Dans le document, il y a un détail qui mérite attention : le poids très élevé de l’œuvre dans conception de systèmes informatiques et services connexes. C’est un indice important car il signale la vulnérabilité des rôles achetés par tâche, projet ou module. Lorsqu’une entreprise opte pour une exécution standardisée, l’IA intervient plus facilement en remplacement. Lorsqu’il achète l’intégration, le jugement et la responsabilité du résultat, il a tendance à intervenir en tant que soutien.

Pour cette raison, les managers devraient également relire le périmètre fabriquer ou acheter. Certains contrats externes peuvent devenir plus faciles à compresser. D’autres, précisément parce qu’ils nécessitent une coordination complexe et une connaissance du domaine, pourraient rester stratégiques.
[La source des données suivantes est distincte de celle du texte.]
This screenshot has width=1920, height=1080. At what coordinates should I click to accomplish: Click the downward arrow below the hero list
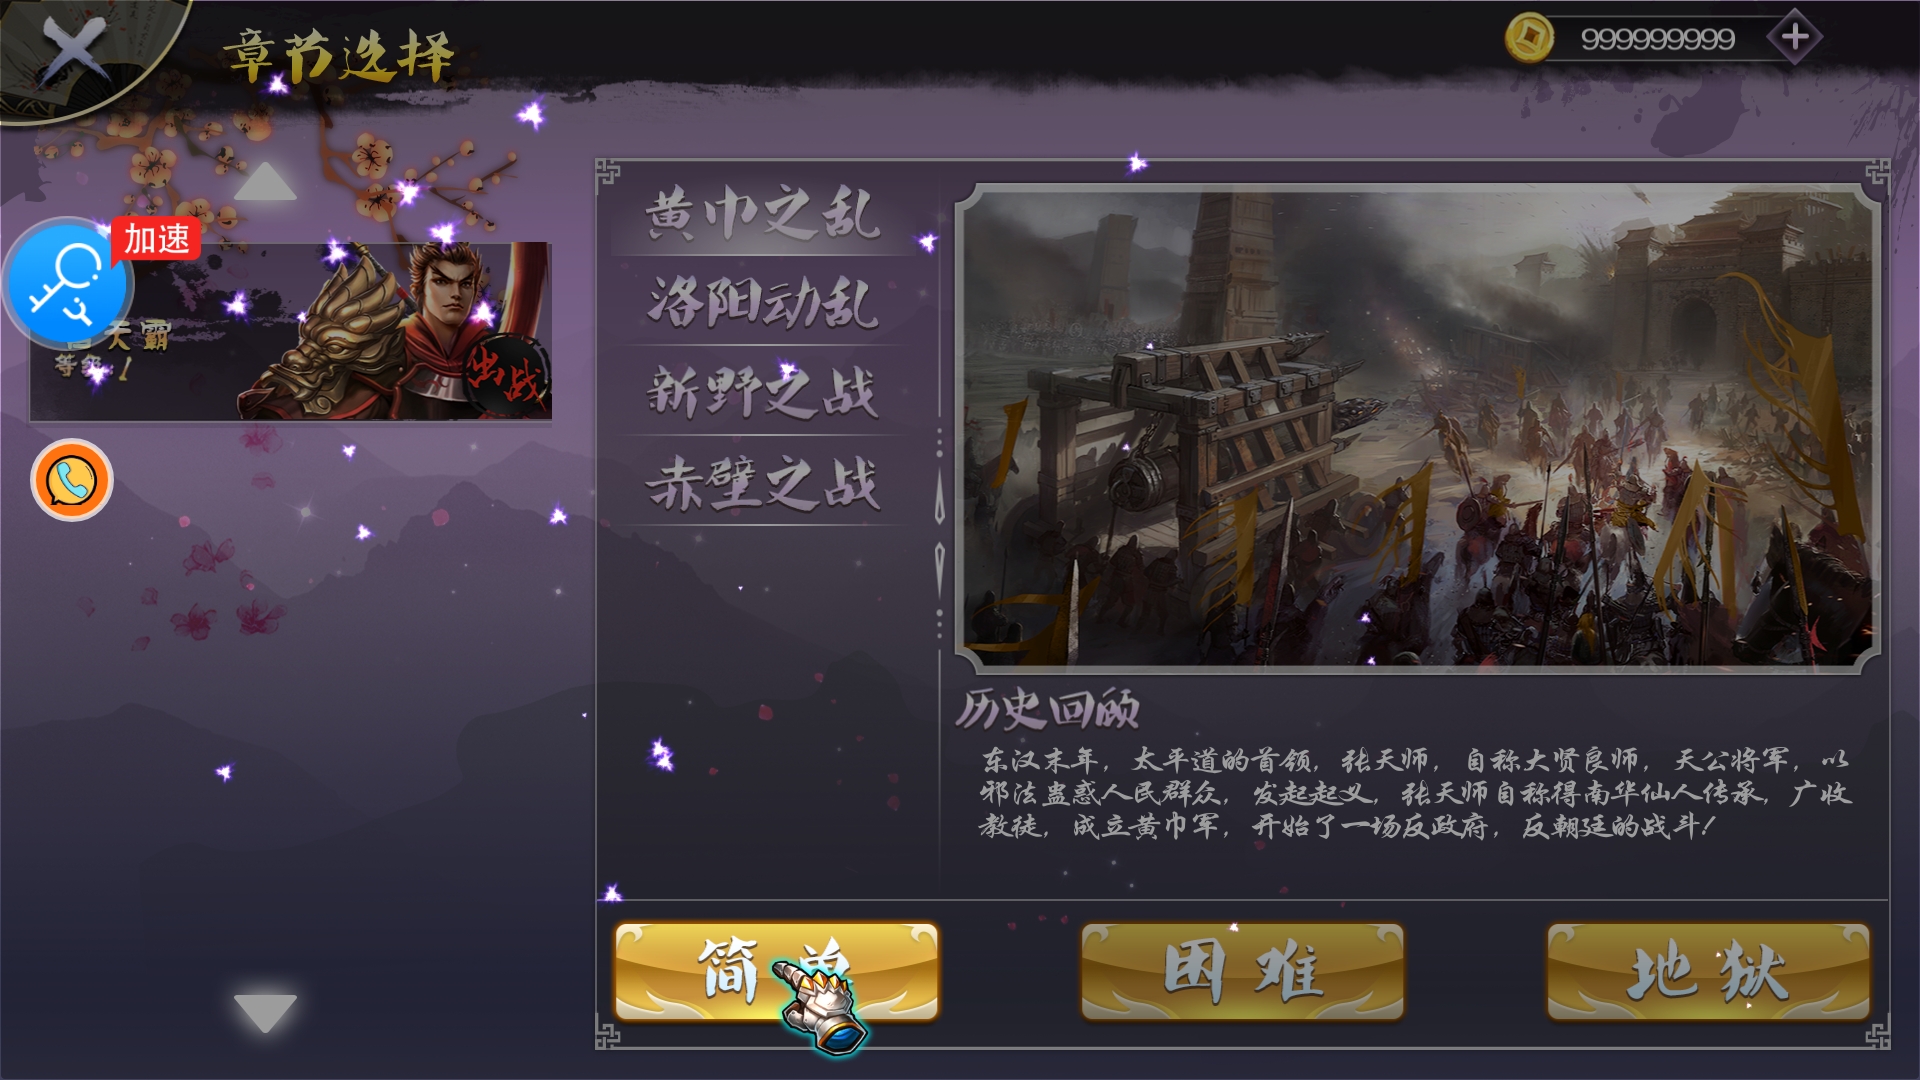coord(265,1012)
La différence ne vient pas de l’étiquette du fournisseur. Elle est déterminée par le degré de décomposabilité de l’œuvre.

Pour l’instant, le signal vient des embauches plutôt que des salaires

Crane et Soto observent également un autre élément utile : ils ne constatent pas de rupture nette dans les salaires moyens des codeurs en 2022. L’impact, du moins jusqu’à présent, se manifeste principalement dans les volumes d’emploi. C’est un point pertinent pour ceux qui dirigent des organisations. Les transformations de cette phase ne se manifestent pas nécessairement par des licenciements immédiats ou un effondrement des salaires.

Ils peuvent apparaître d’abord comme geler à l’embauche, réduction de la demande de profils niveau d’entréefusion des rôles, sélection plus sévère à l’entrée.

C’est exactement le genre de mouvement que de nombreuses entreprises expérimentent déjà sans le nommer ouvertement. L’article lui donne une forme empirique.

Le risque stratégique appauvrit la couche intermédiaire

La lecture managériale la plus utile, en fin de compte, est la suivante : l’IA n’élimine pas automatiquement la main-d’œuvre qualifiée, mais elle peut vider les couches intermédiaires et initiales dont se nourrit cette main-d’œuvre. Une organisation qui ne retient que les seniors dotés d’outils et coupe trop les entrées risque de devenir efficace à court terme et fragile à moyen terme. Il y aura moins de coûts aujourd’hui, mais aussi moins de compétences en formation, moins de mobilité interne, moins de turnover.

Les données américaines sur les codeurs montrent que le premier impact de l’IA se concentre là où le travail est le plus décomposable. Pour les entreprises, le choix n’est pas d’utiliser ou non ces outils. Il s’agit de savoir s’il faut simplement extraire l’efficacité des tâches les plus standards ou utiliser l’IA pour repenser les rôles, l’apprentissage et les responsabilités.

Dans le premier cas, les coûts de main-d’œuvre sont réduits. Dans la seconde, on construit une organisation qui résiste même après la première vague d’automatisation.